Synopsis

The code & sample apps can be found on Github

Zpark-Zstream I article was a PoC trying to use Scalaz-Stream instead of DStream with Spark-Streaming. I had deliberately decided not to deal with fault-tolerance & stream graph persistence to keep simple but without it, it was quite useless for real application…

Here is a tryptic of articles trying to do something concrete with Scalaz-Stream and Spark.

So, what do I want? I wantttttttt a shrewburyyyyyy and to do the following:

Plug Scalaz-Stream Process[Task, T] on Spark DStream[T] (Part 1)
Build DStream using brand new Scalaz-Stream NIO API (client/server) (Part 2)
Train Spark-ML recommendation-like model using NIO client/server (Part 3)
Stream data from multiple NIO clients to the previous trained ML model mixing all together (Part 3)

[Part 2/3] From Scalaz-Stream NIO client & server to Spark DStream

Scalaz-Stream NIO Client

What is a client?

Something sending some data W (for Write) to a server
Something reading some data I (for Input) from a server

Client seen as `Process`

A client could be represented as:

a Process[Task, I] for input channel (receiving from server)
a Process[Task, W] for output channel (sending to server)

In scalaz-stream, recently a new structure has been added :

final case class Exchange[I, W](read: Process[Task, I], write: Sink[Task, W])

Precisely what we need!

Now, let’s consider that we work in NIO mode with everything non-blocking, asynchronous etc…

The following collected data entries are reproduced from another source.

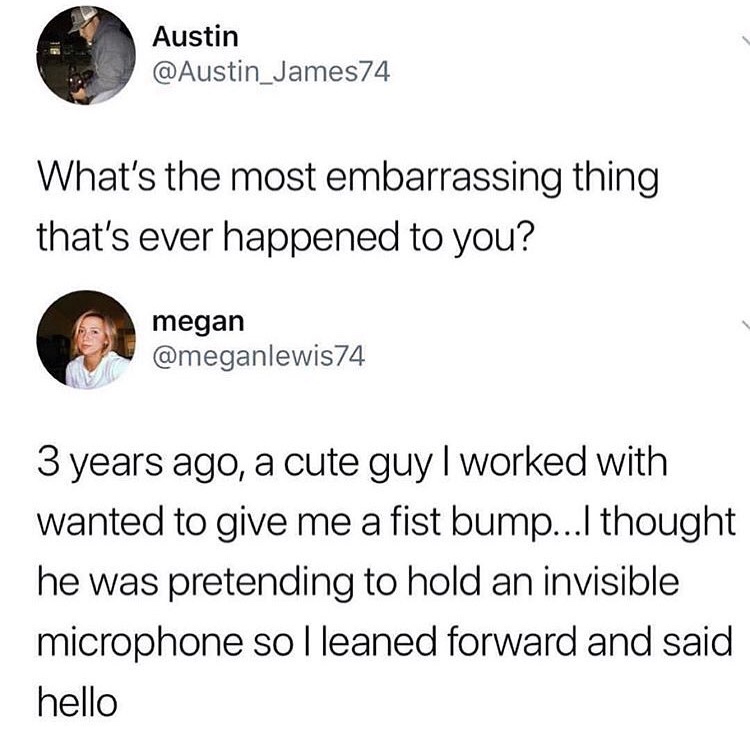750x749 pixels.
Task: Select the line 'microphone so I leaned forward'
Action: [x=385, y=642]
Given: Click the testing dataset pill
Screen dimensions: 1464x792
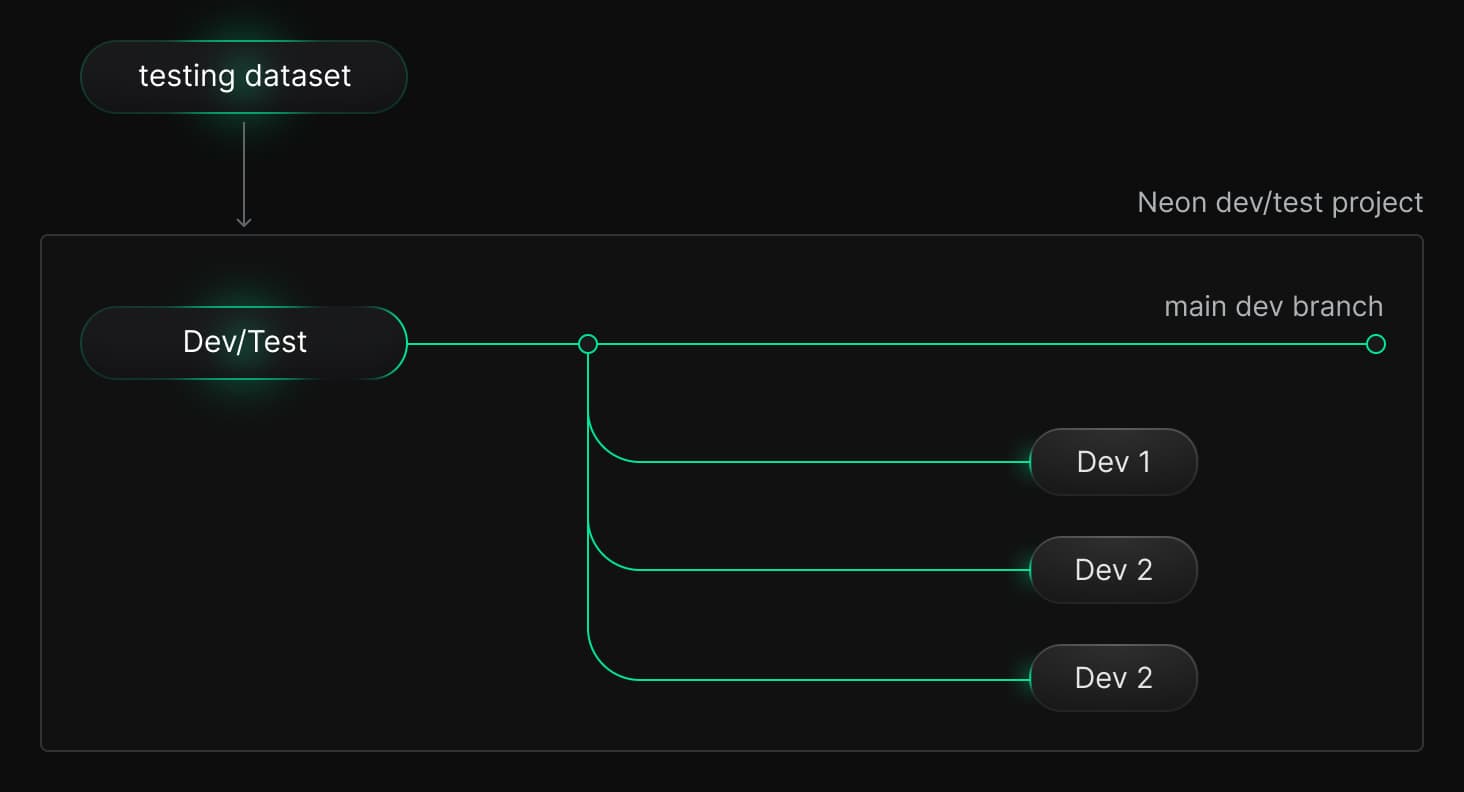Looking at the screenshot, I should click(244, 77).
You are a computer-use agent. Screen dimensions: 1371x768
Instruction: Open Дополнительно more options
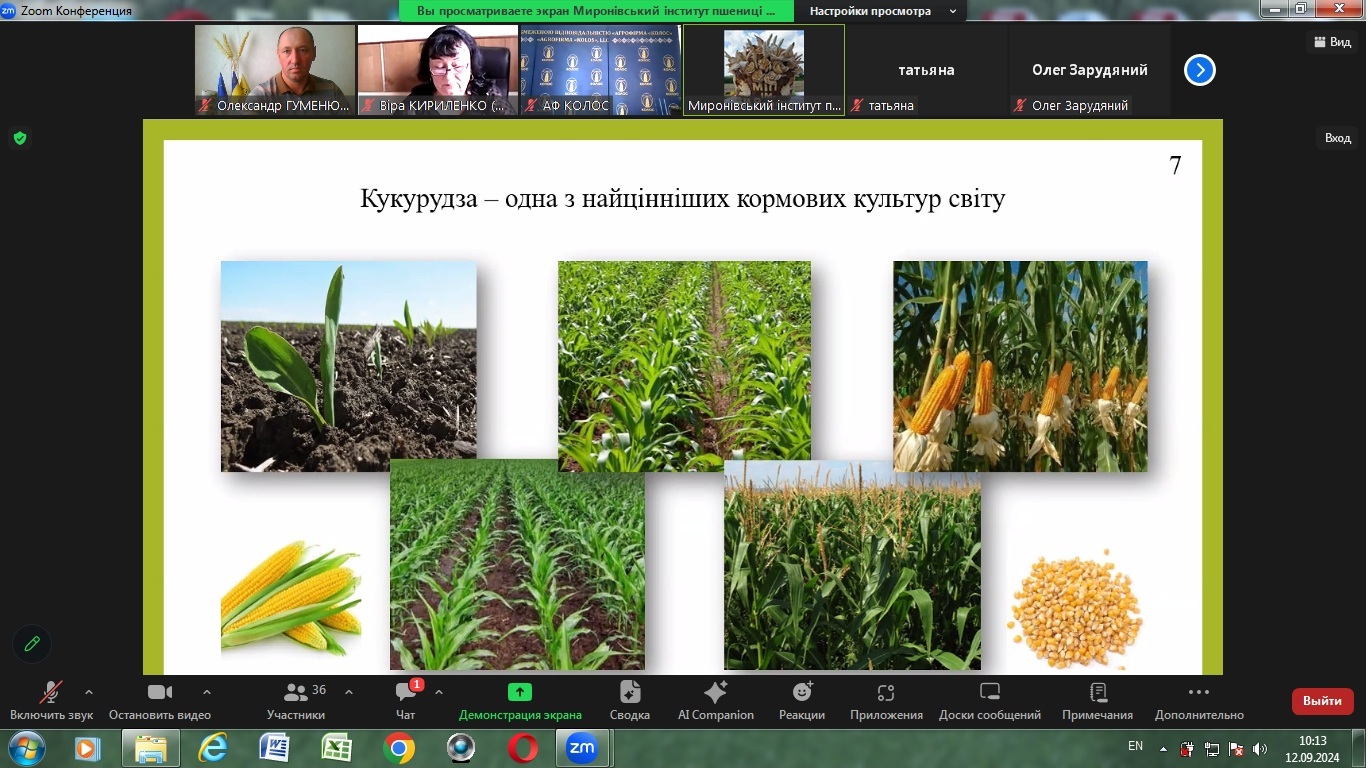pos(1199,700)
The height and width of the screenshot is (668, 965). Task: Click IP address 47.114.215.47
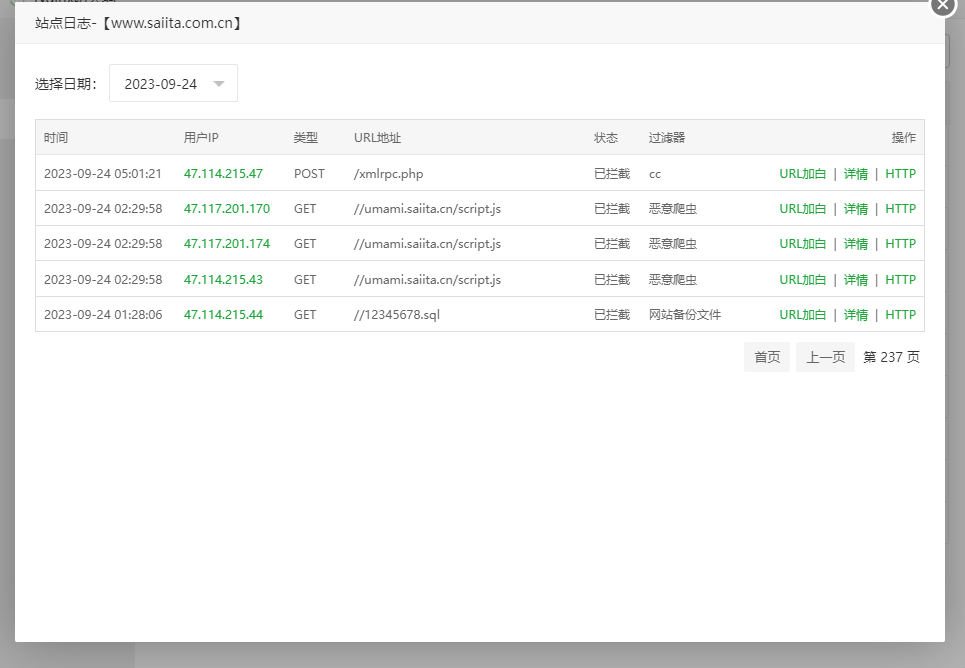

In this context, a client can be seen as something generating soon or later one (or more) Exchange[I, W] i.e :

Client[I, W] === Process[Task, Exchange[I, W]]

In the case of a pure TCP client, I and W are often Bytes.

Creating a client

Scalaz-Stream now provides a helper to create a TCP binary NIO client:

// the address of the server to connect to
val address: InetSocketAddress = new InetSocketAddress("xxx.yyy.zzz.ttt", port)

// create a client
val client: Process[Task, Exchange[Bytes, Bytes]] = nio.connect(address)

client map { ex: Exchange[Bytes, Bytes] =>
  // read data sent by server in ex.read
  ???
  // write data to the server with ex.write
  ???
}

Plug your own data source on `Exchange`

To plug your own data source to write to server, Scalaz-Stream provides 1 more API:

case class Exchange[I, W](read: Process[Task, I], write: Sink[Task, W]) {
  /**
   * Runs supplied Process of `W` values by sending them to remote system.
   * Any replies from remote system are received as `I` values of the resulting process.
   */
  def run(p:Process[Task,W]): Process[Task,I]

  // the W are sent to the server and we retrieve only the received data
}

With this API, we can write data to the client and output received data.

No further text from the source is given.